A nice little twist, and one that makes the title a little bit clearer. Christine’s subconscious has the ‘destiny of death.’ All the other decisions bring her closer to Hell. This descent into Hell is shown by Raimi through Christine’s choice of clothing; more and more of her skin is revealed throughout the film. After every ‘tough decision’ she wears a more revealing dress. And all because of an old lady. By revealing her Ego in such a brutish way, by harming a poor old lady, she is begging the Devil: ‘Drag Me To Hell!’ All in all, a very good film.
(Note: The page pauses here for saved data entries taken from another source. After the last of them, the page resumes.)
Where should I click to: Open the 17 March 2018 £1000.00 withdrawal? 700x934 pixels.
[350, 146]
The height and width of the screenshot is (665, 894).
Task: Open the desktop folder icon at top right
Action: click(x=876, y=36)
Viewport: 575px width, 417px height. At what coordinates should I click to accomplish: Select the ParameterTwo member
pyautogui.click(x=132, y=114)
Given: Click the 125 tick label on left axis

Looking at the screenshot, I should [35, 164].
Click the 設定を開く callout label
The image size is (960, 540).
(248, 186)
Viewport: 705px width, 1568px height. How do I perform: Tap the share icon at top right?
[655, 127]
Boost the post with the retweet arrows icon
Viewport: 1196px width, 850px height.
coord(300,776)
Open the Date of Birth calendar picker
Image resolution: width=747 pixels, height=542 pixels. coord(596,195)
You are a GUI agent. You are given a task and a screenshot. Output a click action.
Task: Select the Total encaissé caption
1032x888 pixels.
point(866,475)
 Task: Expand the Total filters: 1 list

Raimi plays it sparse with CGI, and for good reason; when he uses it, it looks pathetic. At times, the humour does threaten to outstrip the horror. However, it is almost ‘The Return of True Horror,’ as the main ‘horror’ element is that repressed part of Christine; it sends her to her doom. Horror has lost its way in recent years, resorting to awful remakes. Most of the major horror flicks of the 1970s/1980s have been remade, and Hollywood is forced to remake Japanese horror films (that are the True kings of Horror films.) They concentrate on the blood, the gore, the broken bones and gruesome death scenes, without reflecting on the true horror: the true horror of what lies beneath, of what drives all of our ‘tough decisions’…
VERDICT: 8/10. Sam Rami came back to prominence with ‘Drag Me To Hell.’ It’s a horror that eschews the needs for blood and guts for the horror of what really drives us…Well worth seeking out, even if it wasn’t universally loved on release.